I've been able to parse all of the individual tags correctly from the XML that I have (things like the following: title/image/link) except for the "picture", "name", and "username" inside of the author tag. What do I need to code to extract the information inside of the author tag individually?

Here is a sample of a line of code that works when I need to extract a title:

FindComponent("MainText"&i).text = x.selectsinglenode("title").text

Here is what i tried to extract the picture inside of author (unsuccessfully):

FindComponent("AvatarImage"&i).text = x.selectsinglenode("author/picture").text

Any help or advice would be appreciated, I've been googling for hours and can't seem to find the right answer. Also i'm using VBscript as the language to extract the information.

Thank you!

Aldina
  • 9
  • 4
  • That's [JSON](http://en.wikipedia.org/wiki/JSON) inside an XML node. Seems not all too easy to deal with it (full-fledged) in vbscript - [see here](http://stackoverflow.com/questions/12153925/decode-encode-json-with-vbscript) – KekuSemau Feb 26 '14 at 19:16
  • Aha! Thank you for explaining that. I will try and see if the developer can further divide the JSON part of the "author" XMLnode into their own nodes. – Aldina Feb 26 '14 at 19:45

2 Answers2

0

The .text of the autor node is just that: text. You can't use XML to parse it further.

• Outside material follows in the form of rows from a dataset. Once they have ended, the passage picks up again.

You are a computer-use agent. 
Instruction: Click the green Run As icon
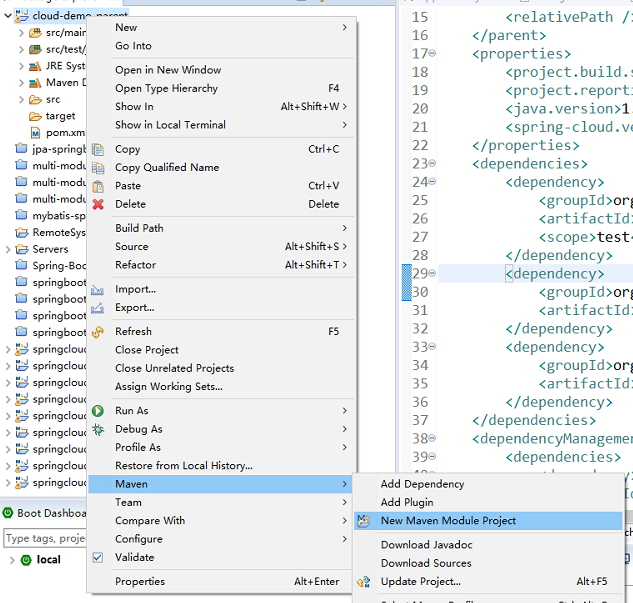98,411
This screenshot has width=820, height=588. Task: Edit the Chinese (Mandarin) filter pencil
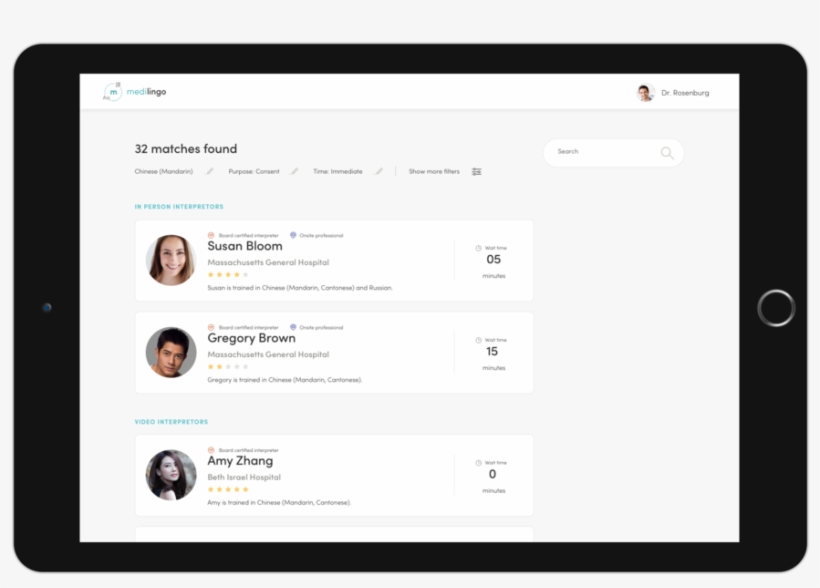click(210, 171)
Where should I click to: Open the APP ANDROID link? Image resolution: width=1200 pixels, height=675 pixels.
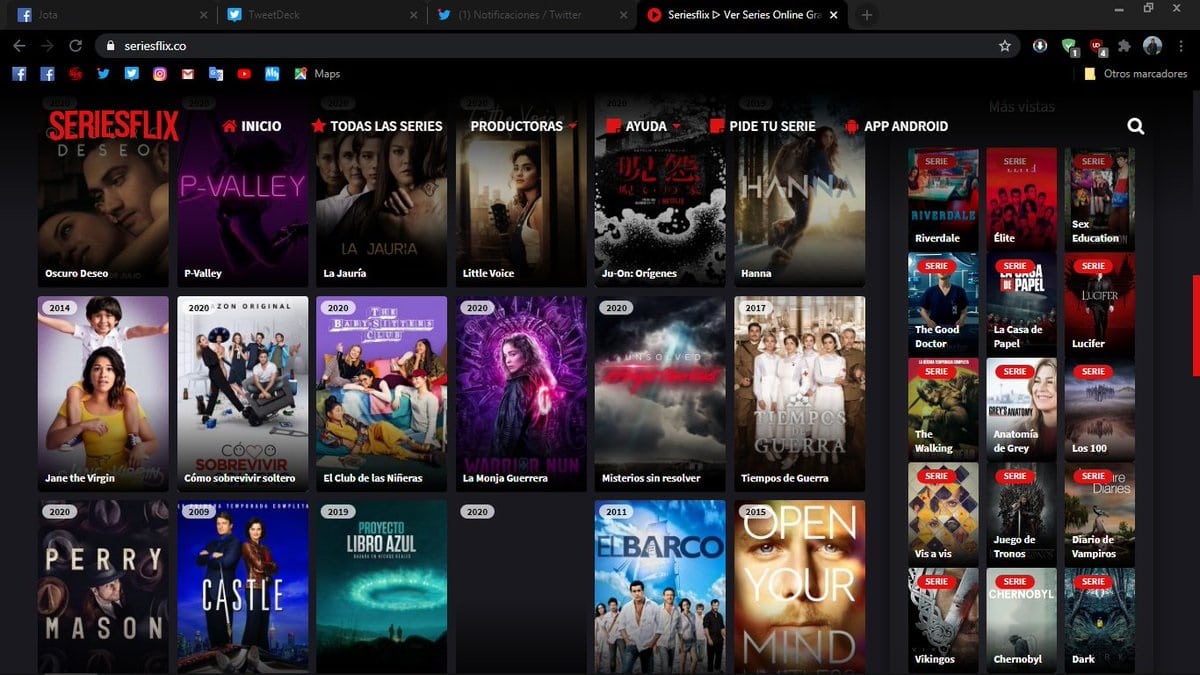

You can use a RegExp to cut/split quoted key-value pairs:

Option Explicit

Dim sAT : sAT =   "    {""picture"":""http:\/\/images.ak.instagram.com\/profiles\/profile_315469453_75sq_1381947801.jpg"",""name"":""Natural Places And Views"",""username"":""alhamadikh"",""link"":""http:\/\/instagram.com\/alhamadikh""}"
Dim reX : Set reX = New RegExp
reX.Global  = True
reX.Pattern = """([^""]+)"":""([^""]+)"""
Dim oMTS : Set oMTS = reX.Execute(sAT)
Dim oMT
For Each oMT In oMTS
    WScript.Echo oMT.SubMatches(0)
    WScript.Echo " ", oMT.SubMatches(1)
Next

output:

cscript 22050687.vbs
picture
  http:\/\/images.ak.instagram.com\/profiles\/profile_315469453_75sq_1381947801.jpg
name
  Natural Places And Views
username
  alhamadikh
link
  http:\/\/instagram.com\/alhamadikh

For further processing it would be a good idea to put the key-value pairs into a dictionary.

Ekkehard.Horner
  • 38,498
  • 2
  • 45
  • 96
0

As @KekuSemau pointed out, the text inside the <author> tag is JSON, not XML, so you can't use XPath for selecting the image URL. You don't necessarily need a full-blown JSON parser if you just want to extract one URL from a JSON object, though. A regular expression might suffice for that as long as the requirements don't get any more complex.

Set re = New RegExp
re.Pattern = """picture"":""(.*?)"""

For Each m In re.Execute(x.SelectSingleNode("author").text)
  WScript.Echo m.Submatches(0)
Next
Ansgar Wiechers
  • 193,178
  • 25
  • 254
  • 328